WORK TO BE COMPLETED: Using the records below, output the stretch that opens with the line containing "How do I perform: Toggle" and closes with the line containing "Given: Switch to the Past meetings tab", exactly and including both lines, with nothing more.

Start of Block

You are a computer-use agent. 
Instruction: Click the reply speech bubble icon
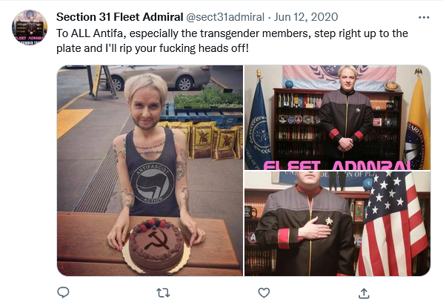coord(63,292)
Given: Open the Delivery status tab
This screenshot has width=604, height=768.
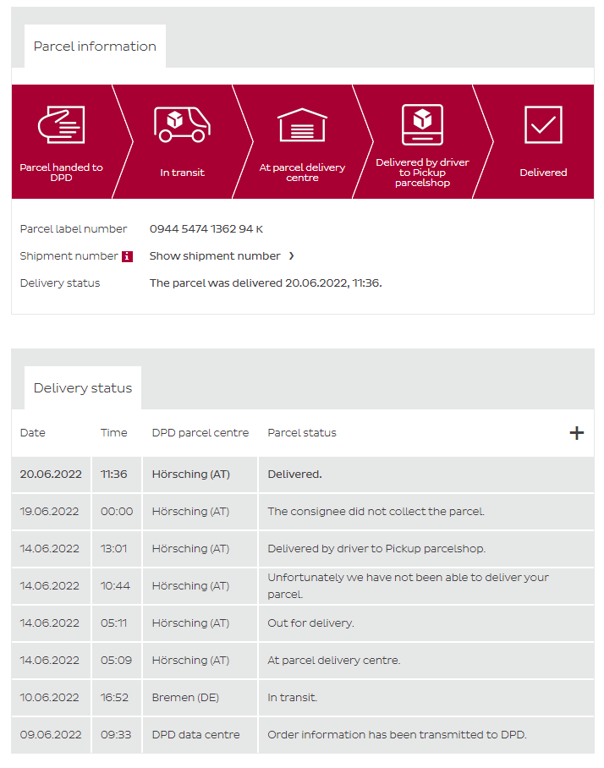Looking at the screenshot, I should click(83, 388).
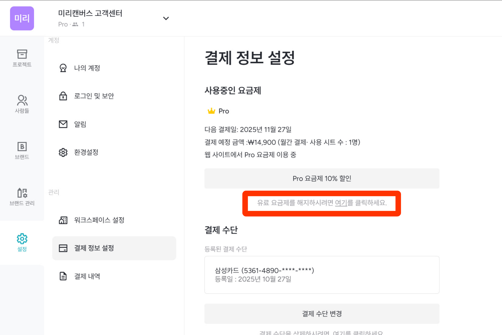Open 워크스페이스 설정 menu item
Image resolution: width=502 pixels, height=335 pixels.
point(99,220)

End of Block
Start of Block

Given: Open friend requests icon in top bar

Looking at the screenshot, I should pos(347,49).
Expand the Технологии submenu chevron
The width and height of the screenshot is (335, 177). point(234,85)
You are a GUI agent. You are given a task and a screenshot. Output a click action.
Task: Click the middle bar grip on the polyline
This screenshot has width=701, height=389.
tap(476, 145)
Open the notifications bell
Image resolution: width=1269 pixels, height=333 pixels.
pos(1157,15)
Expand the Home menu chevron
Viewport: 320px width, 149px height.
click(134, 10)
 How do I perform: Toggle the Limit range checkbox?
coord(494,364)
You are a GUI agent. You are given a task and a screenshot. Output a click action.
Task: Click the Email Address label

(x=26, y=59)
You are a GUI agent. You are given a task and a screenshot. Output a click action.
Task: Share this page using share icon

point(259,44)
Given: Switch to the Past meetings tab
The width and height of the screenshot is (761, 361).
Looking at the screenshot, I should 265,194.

End of Block
Start of Block

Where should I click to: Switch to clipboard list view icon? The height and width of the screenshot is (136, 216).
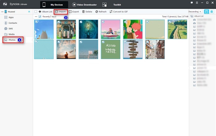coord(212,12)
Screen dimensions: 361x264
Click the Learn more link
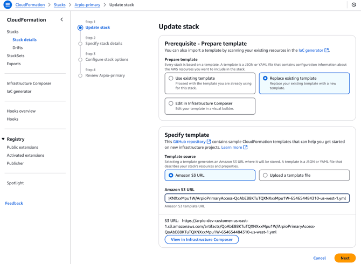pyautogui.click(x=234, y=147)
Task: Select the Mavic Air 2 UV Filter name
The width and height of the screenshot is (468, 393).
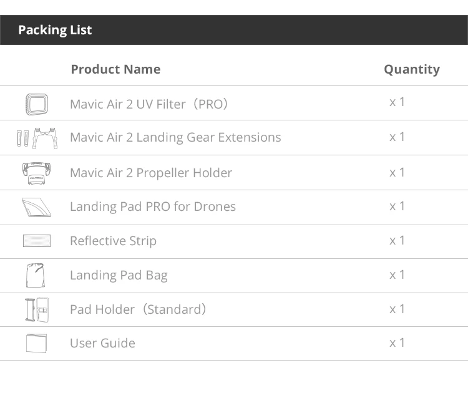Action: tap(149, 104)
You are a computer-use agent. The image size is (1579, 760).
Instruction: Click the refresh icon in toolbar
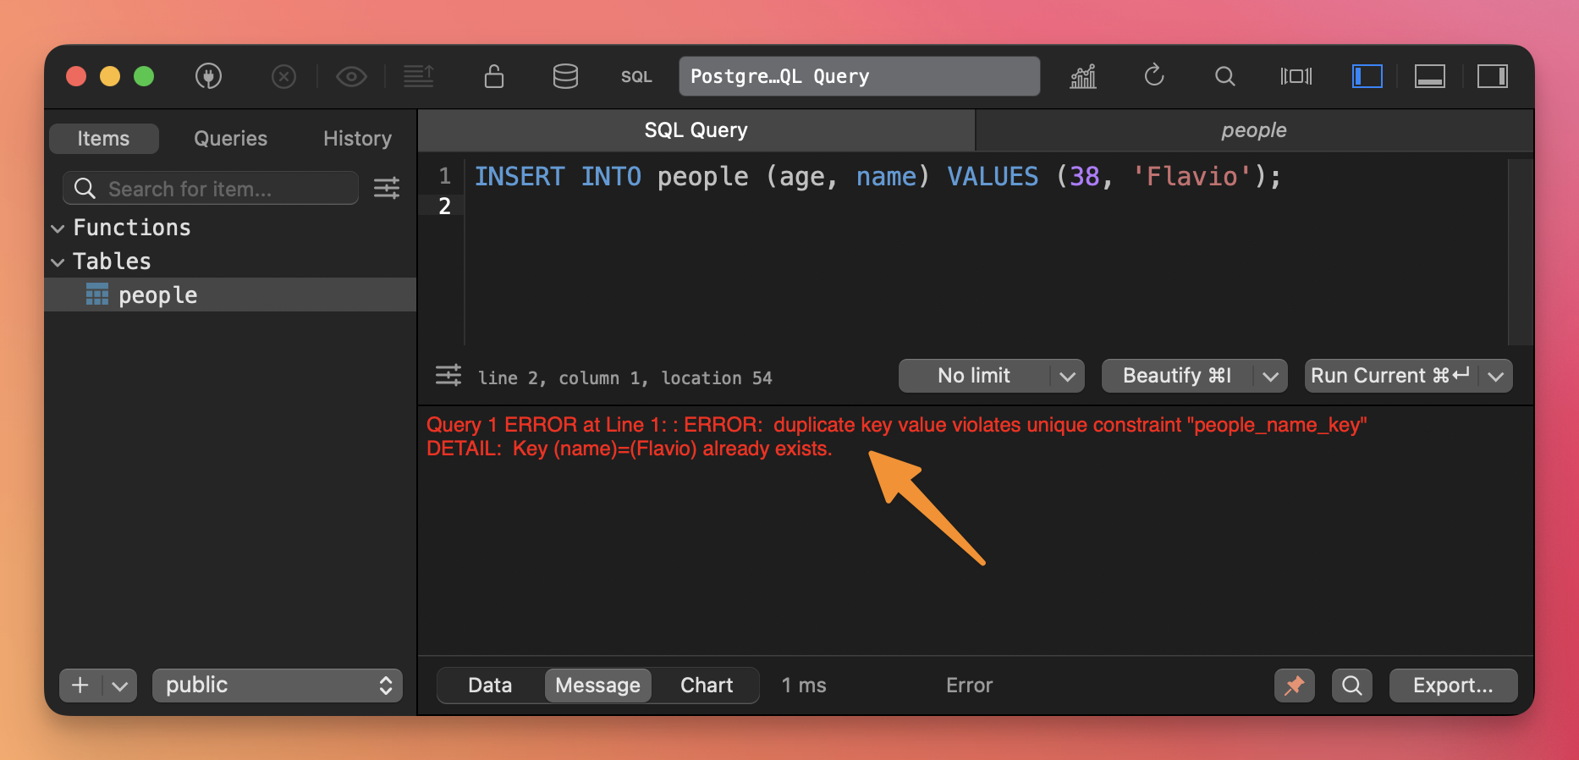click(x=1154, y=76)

End of Block

SOLUTION BELOW:
 How do I perform: Toggle the Limit range checkbox?
coord(494,364)
You are a GUI agent. You are given a task and a screenshot. Output a click action.
Task: Click the Email Address label

(x=26, y=59)
You are a GUI agent. You are given a task and a screenshot. Output a click action.
Task: Share this page using share icon

point(259,44)
Given: Switch to the Past meetings tab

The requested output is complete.